Optima SC Inc.

http://www.optimasc.com













File identifier user manual







Field name


Author

Carl Eric Codère

Document last modification date

2006-12-14

Document reference

MAN-S200401-02



Table of Contents

1 Overview 3

2 Resource categories 3

3 MIME identification 4

4 Metadata extraction 4

5 Resource identifier database 4

6 DEX Database export 5

7 Reports 5

7.1 HTML Reports 5

7.2 CSV Reports (Professional version only) 6

8 SFV file export 7

9 Command line options 7

10 Filename specifications 7

11 Operating system specific behavior 8

11.1 UNIX Systems 8

12 More information 8

13 Credits 8

14 Bugs and limitations 8

15 Bibliography 8

























































1 Overview

The file identifier software permits identifying files as well as getting information on directories from their content (thereafter called a resource), and not simply from their file extensions (in the case of files).
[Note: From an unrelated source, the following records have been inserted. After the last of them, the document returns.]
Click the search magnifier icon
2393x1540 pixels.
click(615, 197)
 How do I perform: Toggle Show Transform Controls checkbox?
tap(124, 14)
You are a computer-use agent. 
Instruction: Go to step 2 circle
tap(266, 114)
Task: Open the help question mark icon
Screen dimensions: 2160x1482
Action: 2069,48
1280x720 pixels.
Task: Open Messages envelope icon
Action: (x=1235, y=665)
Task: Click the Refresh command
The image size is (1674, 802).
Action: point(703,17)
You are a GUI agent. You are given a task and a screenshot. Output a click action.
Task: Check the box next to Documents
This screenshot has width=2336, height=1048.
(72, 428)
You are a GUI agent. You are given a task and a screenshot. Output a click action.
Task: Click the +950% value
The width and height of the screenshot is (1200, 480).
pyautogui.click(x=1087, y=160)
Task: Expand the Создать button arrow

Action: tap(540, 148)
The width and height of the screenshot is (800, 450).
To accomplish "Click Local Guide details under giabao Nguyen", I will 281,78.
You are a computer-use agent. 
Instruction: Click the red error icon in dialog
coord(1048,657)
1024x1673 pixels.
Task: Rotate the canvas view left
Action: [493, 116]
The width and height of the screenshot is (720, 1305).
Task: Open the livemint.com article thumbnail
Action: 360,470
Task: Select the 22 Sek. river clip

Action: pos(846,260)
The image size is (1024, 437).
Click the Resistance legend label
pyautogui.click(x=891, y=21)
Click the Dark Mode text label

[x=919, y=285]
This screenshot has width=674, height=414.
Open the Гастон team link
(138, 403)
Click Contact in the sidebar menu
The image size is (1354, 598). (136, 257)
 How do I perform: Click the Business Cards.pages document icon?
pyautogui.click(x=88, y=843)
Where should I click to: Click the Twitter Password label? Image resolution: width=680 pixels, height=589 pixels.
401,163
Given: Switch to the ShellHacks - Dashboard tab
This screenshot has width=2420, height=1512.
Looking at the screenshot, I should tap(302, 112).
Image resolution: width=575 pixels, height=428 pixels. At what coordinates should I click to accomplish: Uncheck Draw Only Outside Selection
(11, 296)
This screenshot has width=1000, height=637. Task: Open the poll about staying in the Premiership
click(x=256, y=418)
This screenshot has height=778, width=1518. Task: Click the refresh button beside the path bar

Major features of the file identifier are as follow:

  1. Embedded metadata for certain file types

  2. Embedded XMP packet information support [2]

  3. 4DOS/4NT/4OS2 descript.ion file support

  4. DEX (Description explorer) database support (compatible with descript.ion file)

  5. Sidecar XMP file support

  6. External PAD (Portable application description) files (the filename associated with resource is extracted from within the PAD file itself)

2 Resource categories

All resources can be categorized to indicate the type of resource it is. The following categories currently exist:



3 MIME identification

The MIME types that will be identified are only those which are registered through IANA, all other MIME types will be ignored, as they are non-official.

4 Metadata extraction

The file identifier permits different several extraction methods of files. The brief method (selected by the -cb command line option), simply identifies the resource, and gives information on the file extensions of the resource (if any). This is the fastest method to use the file identifier, and is the default extraction. It does not extract metadata, it only gives information on the file format.

The second method, selected by -cs (standard search) on the command line, checks for metadata in a standard way by first checking in the dex database, sidecar xmp files and then embedded within the resource itself, it also identifies the resource. It does not search for special embedded metadata standards though (such as embedded XMP).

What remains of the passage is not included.